Go Report Card Dcd Count Badge

Licensed under GNU Affero General Public License 3.0.

Support

Using dcd commercially? If you want priority support for dcd you can purchase a years worth https://boyter.gumroad.com/l/wajuc which entitles you to priority direct email support from the developer.

Install

Go Get

If you are comfortable using Go and have >= 1.19 installed:

go install github.com/boyter/dcd@latest

Manual

Binaries for GNU/Linux and macOS for both i386 and x86_64 and ARM64 machines are available from the releases page.

Pitch

Why use dcd?

  • It's reasonably fast and works with large projects
  • Works very well across multiple platforms without slowdown (GNU/Linux, macOS)

Usage

Command line usage of dcd is designed to be as simple as possible.
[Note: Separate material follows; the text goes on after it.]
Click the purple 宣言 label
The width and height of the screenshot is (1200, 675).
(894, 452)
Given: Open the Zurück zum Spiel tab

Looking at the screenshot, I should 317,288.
Full details can be found in dcd --help or dcd -h. Note that the below reflects the state of master not a release.

$ dcd -h
dcd
Version 1.1.0
Ben Boyter <[email protected]>

Usage:
  dcd [flags]

Flags:
  -x, --exclude-pattern strings   file and directory locations matching case sensitive patterns will be ignored [comma separated list: e.g. vendor,_test.go]
  -f, --fuzz uint8                fuzzy value where higher numbers allow increasingly fuzzy lines to match, values 0-255 where 0 indicates exact match
  -h, --help                      help for dcd
  -i, --include-ext strings       limit to file extensions [comma separated list: e.g. go,java,js]
  -m, --match-length int          min match length (default 6)
      --max-read-size-bytes int   number of bytes to read into a file with the remaining content ignored (default 10000000)
      --min-line-length int       number of bytes per average line for file to be considered minified (default 255)
      --no-gitignore              disables .gitignore file logic
      --no-ignore                 disables .ignore file logic
      --process-same-file         
  -v, --verbose                   verbose output
      --version                   version for dcd

Output should look something like the below for any project

$ dcd
Found duplicate lines in processor/cocomo_test.go:
 lines 0-8 match 0-8 in processor/workers_tokei_test.go (length 8)
Found duplicate lines in processor/cocomo_test.go:
 lines 0-8 match 0-8 in processor/detector_test.go (length 8)
Found duplicate lines in processor/cocomo_test.go:
 lines 0-6 match 0-6 in processor/helpers_test.go (length 6)
Found duplicate lines in processor/detector_test.go:
 lines 0-8 match 0-8 in processor/processor_test.go (length 8)
Found duplicate lines in processor/detector_test.go:
 lines 0-8 match 0-8 in processor/workers_tokei_test.go (length 8)
Found duplicate lines in processor/detector_test.go:
 lines 0-8 match 0-8 in processor/cocomo_test.go (length 8)
Found duplicate lines in processor/detector_test.go:
 lines 0-6 match 0-6 in processor/helpers_test.go (length 6)
Found duplicate lines in processor/detector_test.go:
 lines 0-8 match 2-10 in processor/processor_unix_test.go (length 8)
Found duplicate lines in processor/filereader.go:
 lines 0-7 match 0-7 in processor/workers.go (length 7)
Found duplicate lines in processor/filereader.go:
 lines 0-6 match 0-6 in processor/formatters.go (length 6)

>> SNIP <<

Found 98634 duplicate lines in 140 files

Note that you don't have to specify the directory you want to run against. Running dcd will assume you want to run against the current directory.

Ignore Files

dcd mostly supports .ignore files inside directories that it scans. This is similar to how ripgrep, ag and tokei work. .ignore files are 100% the same as .gitignore files with the same syntax, and as such dcd will ignore files and directories listed in them. You can add .ignore files to ignore things like vendored dependency checked in files and such. The idea is allowing you to add a file or folder to git and have ignored in the count.

Development

If you want to hack away feel free! PR's are generally accepted.

Package

The below produces all the packages for binary releases.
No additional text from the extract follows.